Für Hyundai bietet dieser Ansatz die Möglichkeit, die eigene Entwicklung von Fahr-KI enger mit Flottendaten und Fahrzeugsoftware zu verbinden. Für Nvidia zeigt die Vereinbarung, dass das Unternehmen seine Rolle in der Autoindustrie weiter ausbaut. Die Funktion beschränkt sich nicht auf einzelne Hardwarekomponenten, sondern reicht in Software-Stacks, Datenverarbeitung, Simulation, Training und In-Car-Compute hinein. Genau darin liegt die strategische Dimension der Partnerschaft: Nvidia verankert seine Technologie zunehmend tiefer in den Entwicklungs- und Fahrzeugarchitekturen der Hersteller.

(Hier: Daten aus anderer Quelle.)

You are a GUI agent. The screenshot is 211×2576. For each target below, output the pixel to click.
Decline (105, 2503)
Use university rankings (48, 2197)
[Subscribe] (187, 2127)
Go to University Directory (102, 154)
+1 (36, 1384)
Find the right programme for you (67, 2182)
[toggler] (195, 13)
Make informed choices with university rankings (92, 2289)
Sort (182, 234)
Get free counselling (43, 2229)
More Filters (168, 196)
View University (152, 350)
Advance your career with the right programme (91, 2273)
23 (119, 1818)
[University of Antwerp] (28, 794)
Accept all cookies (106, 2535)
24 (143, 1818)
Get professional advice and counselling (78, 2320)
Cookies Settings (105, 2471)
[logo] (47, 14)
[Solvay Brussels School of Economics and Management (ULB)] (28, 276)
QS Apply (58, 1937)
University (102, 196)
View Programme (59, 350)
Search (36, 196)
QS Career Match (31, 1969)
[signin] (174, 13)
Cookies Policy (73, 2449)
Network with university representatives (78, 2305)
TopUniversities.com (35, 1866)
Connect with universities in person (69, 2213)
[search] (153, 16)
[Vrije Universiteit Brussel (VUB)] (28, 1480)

Warum ist die Ausweitung für Nvidias Marktstellung relevant?
Die Partnerschaft mit Hyundai steht nicht isoliert. Nvidia baut seine Präsenz in der Automobilindustrie seit Längerem über ein Netz aus Kooperationen aus. Rund um autonome Fahrfunktionen, Physical AI, Simulation und Fahrzeugrechner setzt das Unternehmen darauf, möglichst viele Hersteller an denselben Technologie-Stack zu binden.

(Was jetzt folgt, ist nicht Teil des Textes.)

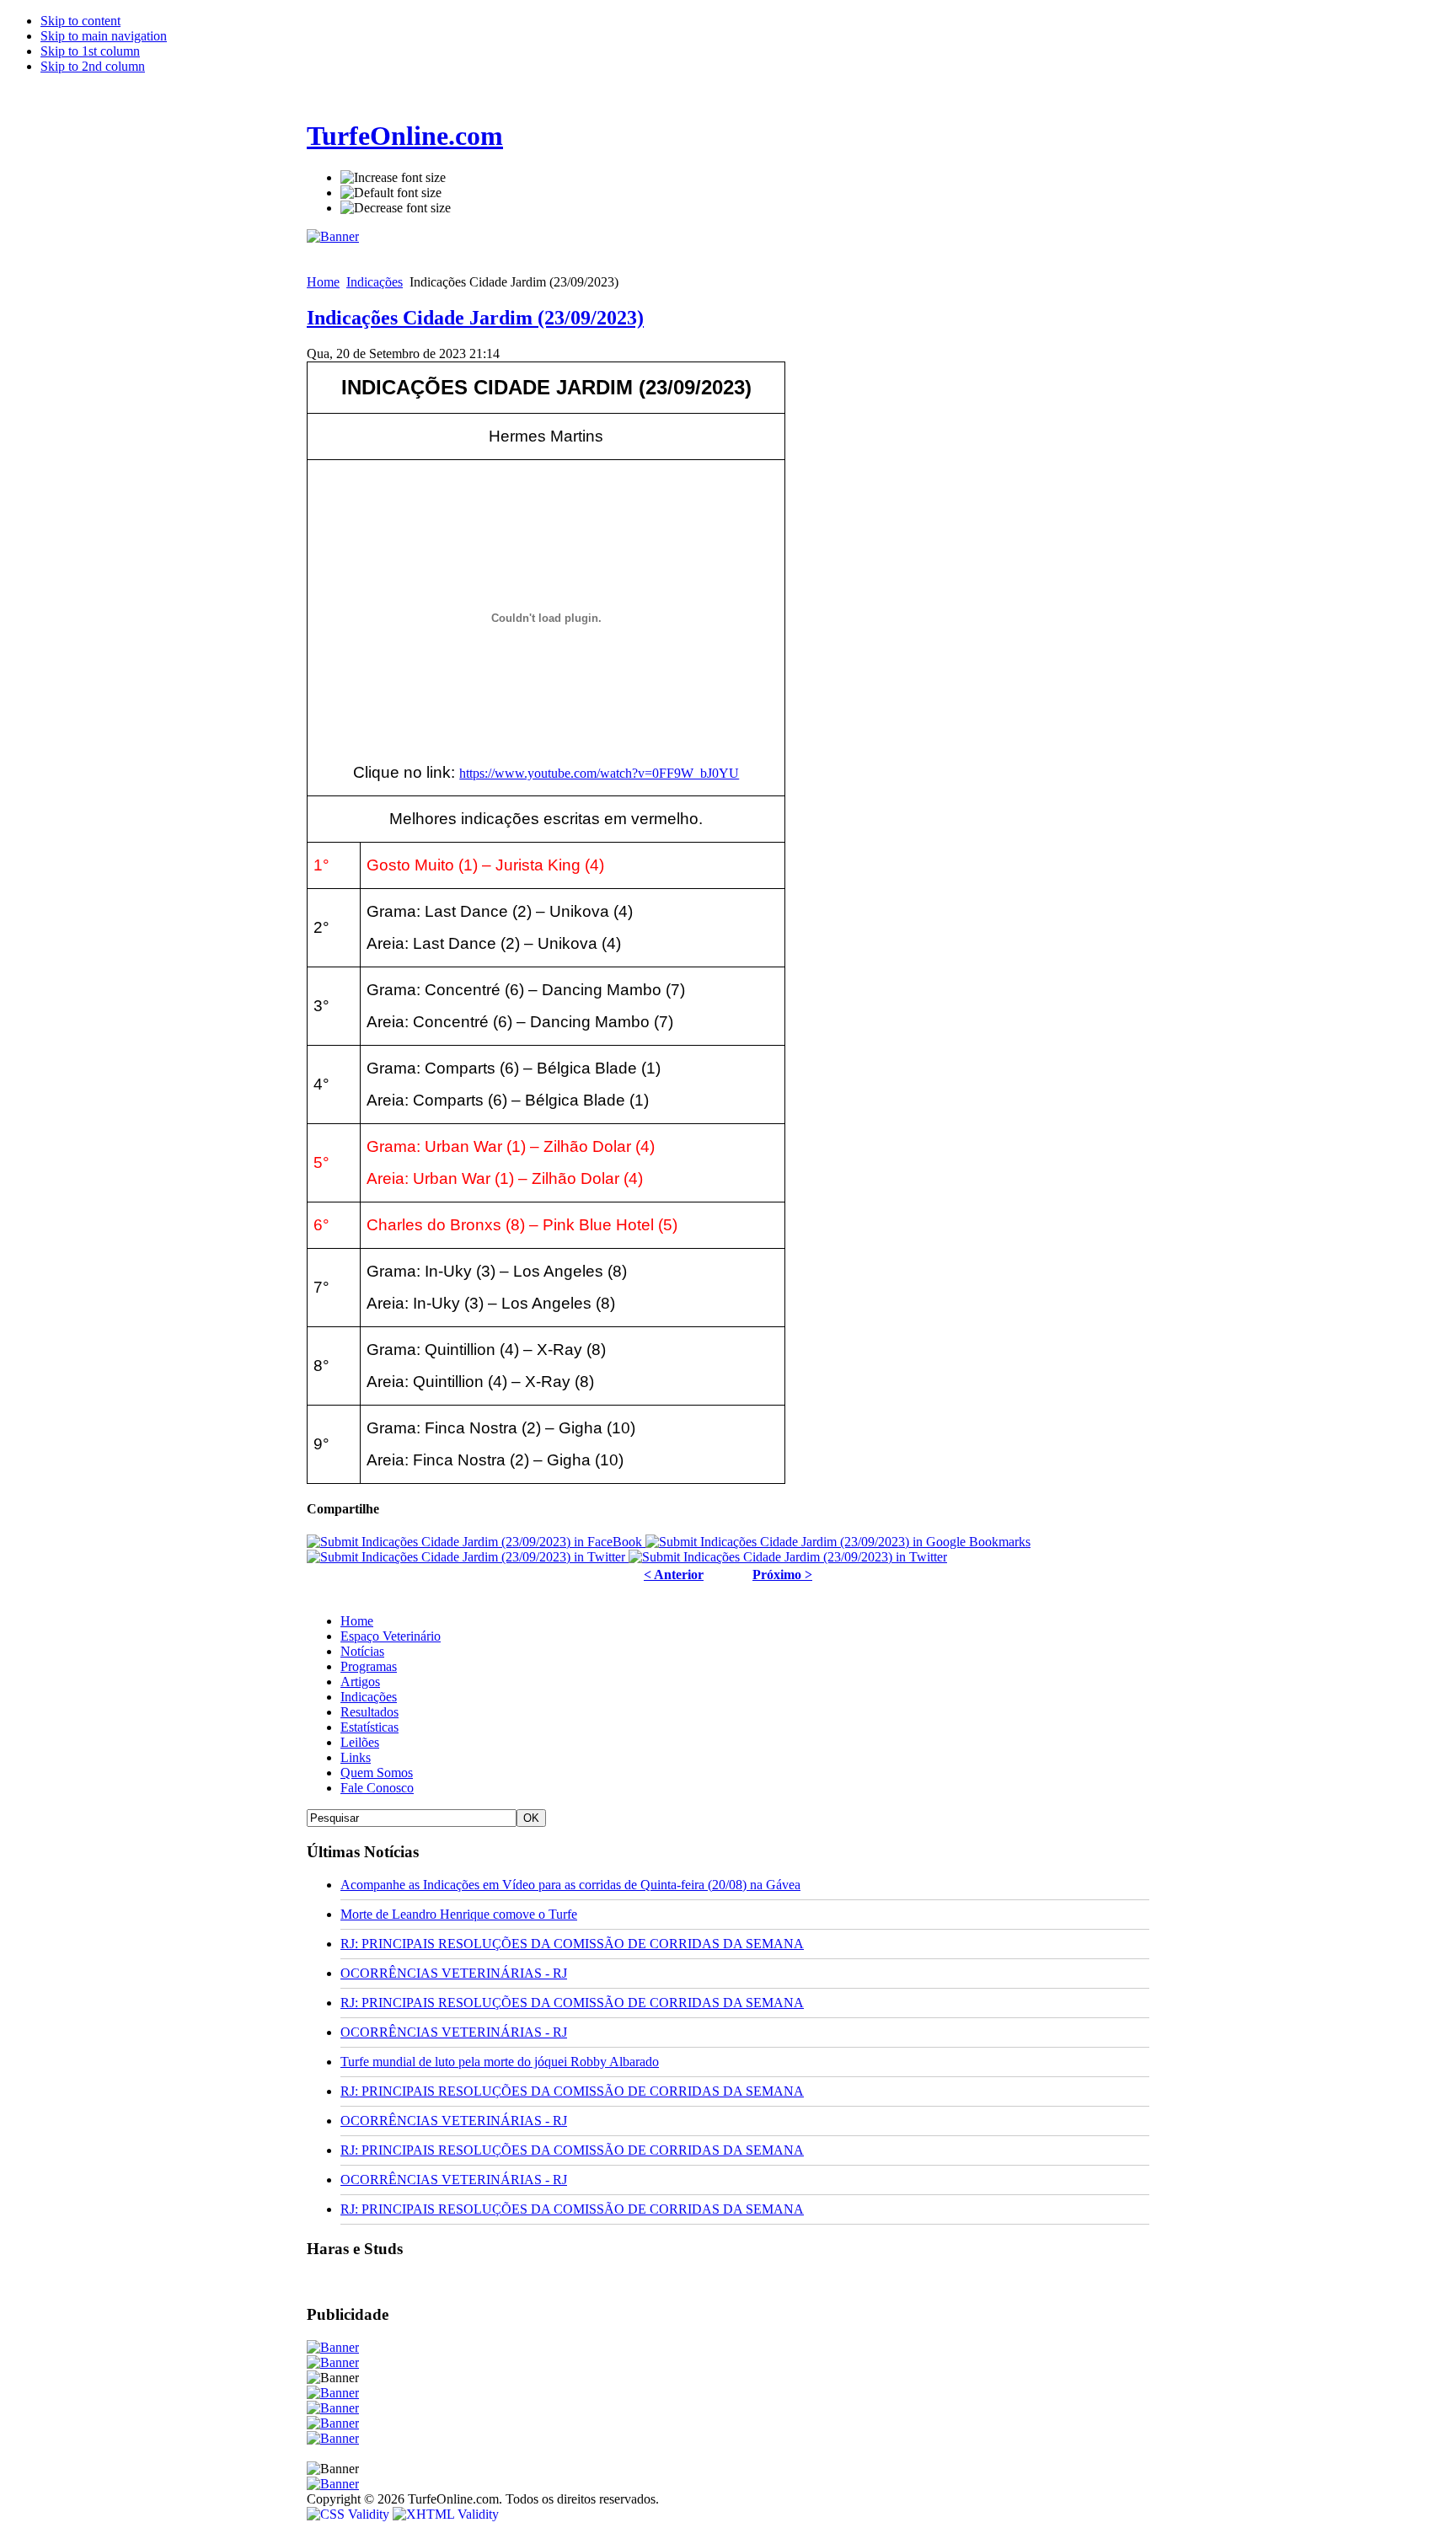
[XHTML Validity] (446, 2514)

Genau darin liegt die größere Bedeutung der Hyundai-Vereinbarung. Je mehr Hersteller auf Plattformen wie Drive Hyperion setzen, desto stärker verankert Nvidia seine Technologie in der digitalen Architektur der Branche. Für OEMs kann das Entwicklungsprozesse vereinheitlichen und beschleunigen. Gleichzeitig wächst damit die Abhängigkeit von einem Anbieter, wenn zentrale Bereiche wie Training, Software-Basis, Rechenarchitektur und Validierung auf demselben Stack aufbauen.